The spell that the girl wielded—quite without being conscious of it; he granted her that grace—was too potent. It was dangerous, and he knew it. Even imaginative and very unpractical people can be in some things surprisingly matter-of-fact, and Ste. Marie was matter-of-fact about this. The girl had made a mysterious and unprecedented appeal to him at his very first sight of her, long before, and ever since that time she had continued, intermittently at least, to haunt his dreams. Now he was in the very house with her. It was quite possible that he might see her and speak with her every day, and he knew there was peril in that.

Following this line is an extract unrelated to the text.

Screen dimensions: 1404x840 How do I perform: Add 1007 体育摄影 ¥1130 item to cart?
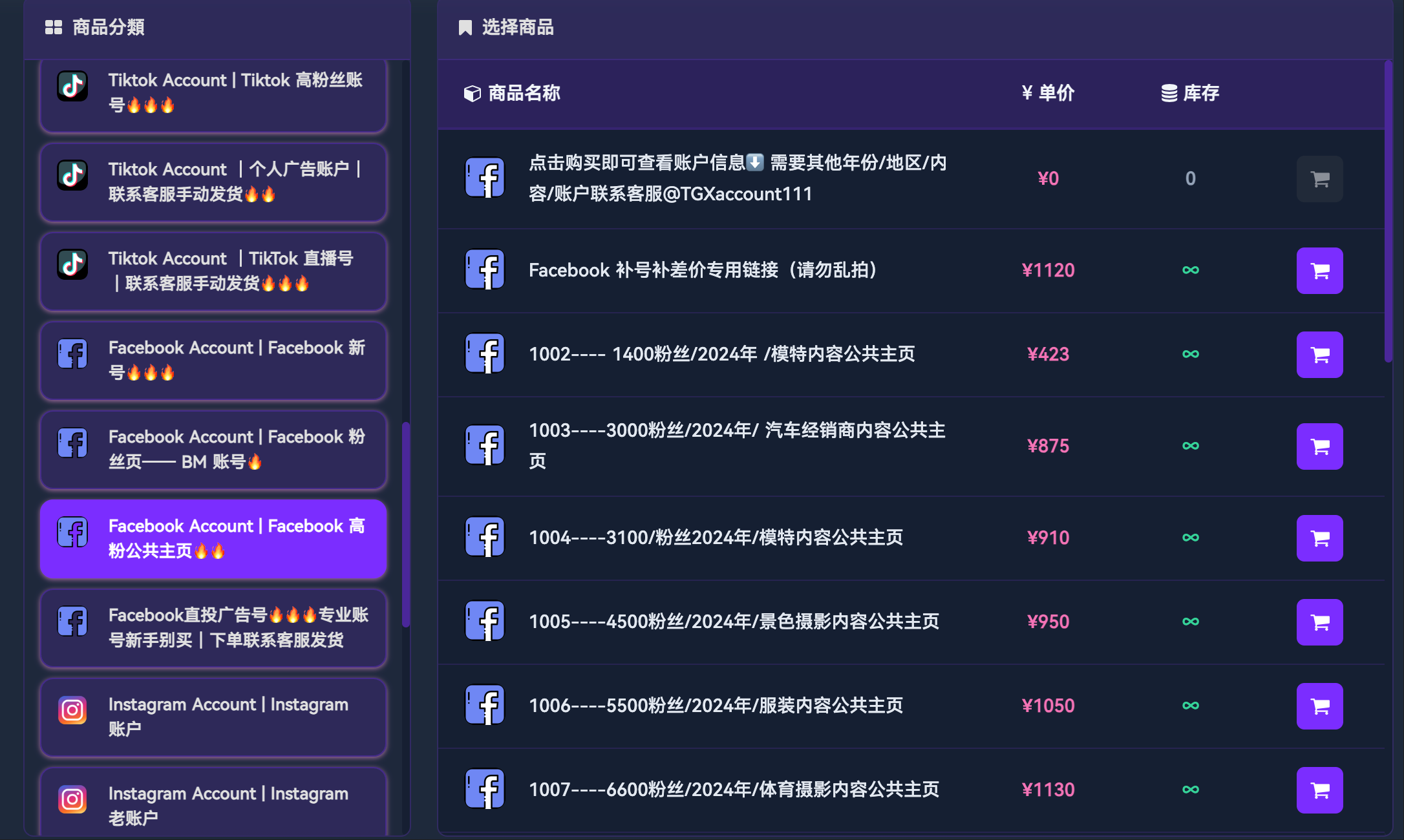click(1319, 790)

He closed his eyes and she came to him, dark and beautiful, magnetically vital, spreading enchantment about her like a fragrance. She sat beside him on the moss-stained bench in the garden, holding out her hand cup-wise, and a sunbeam lay in the hand like a little, golden, fluttering bird. His thoughts ran back to that first morning when he had narrowly escaped death by poison. He remembered the girl’s agony of fear and horror. He felt her hands once more upon his shoulders, and he was aware that his breath was coming faster and that his heart beat quickly. He got to his feet and went across to one of the windows, and he stood there for a long time frowning out into the summer day. If ever in his life, he said to himself with some deliberation, he was to need a cool and clear head, faculties unclouded and unimpaired by emotion, it was now in these next few days. Much more than his own well-being depended upon him now. The fates of a whole family, and quite possibly the lives of some of them, were in his hands. He must not fail, and he must not, in any least way, falter.
For enemies he had a band of desperate adventurers, and the very boy himself, the centre and reason for the whole plot, had been, in some incomprehensible way, so played upon that he, too, was against him.

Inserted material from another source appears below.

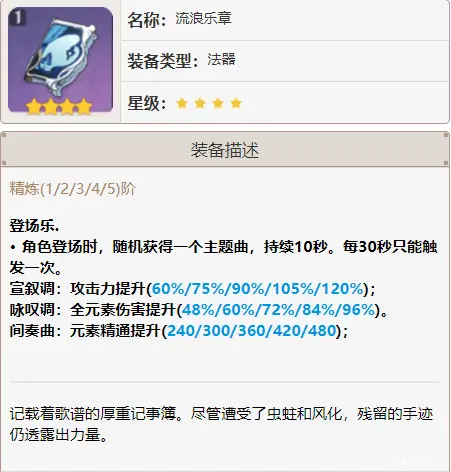Click the 名称 label
The width and height of the screenshot is (451, 472).
(147, 20)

The man standing by the window forced himself quite deliberately to look the plain facts in the face. He compelled himself to envisage this beautiful girl with her tragic eyes for just what his reason knew her to be—an adventuress, a decoy, a lure to a callow, impressionable, foolish lad, the tool of that arch-villain Stewart and of the lesser villain her father. It was like standing by and watching something lovely and pitiful vilely befouled. It turned his heart sick within him, but he held himself to the task. He brought to aid him the vision of his lady, in whose cause he was pursuing this adventure. For strength and determination he reached eye and hand to her where she sat enthroned, calm-browed, serene.

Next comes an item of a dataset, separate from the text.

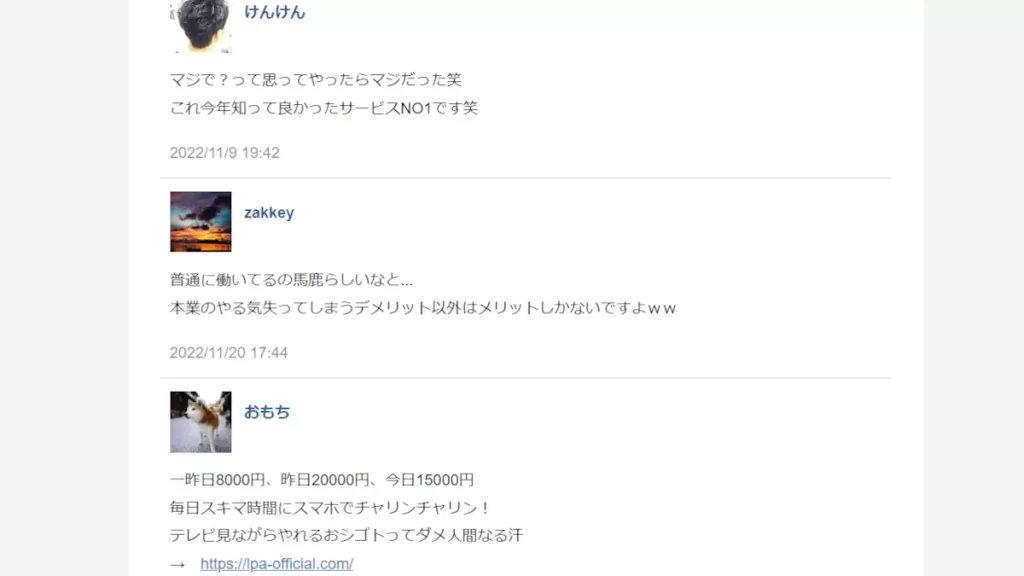Click the divider line above おもち's comment

[526, 377]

For the first time since the beginning of all things his lady failed him, and Ste. Marie turned cold with fear.
Where was that splendid frenzy that had been wont to sweep him all in an instant into upper air—set his feet upon the stars? Where was it? The man gave a sudden, voiceless cry of horror. The wings that had such countless times upborne him fluttered weakly near the earth and could not mount. His lady was there; through infinite space he was aware of her, but she was cold and aloof, and her eyes gazed very serenely beyond at something he could not see.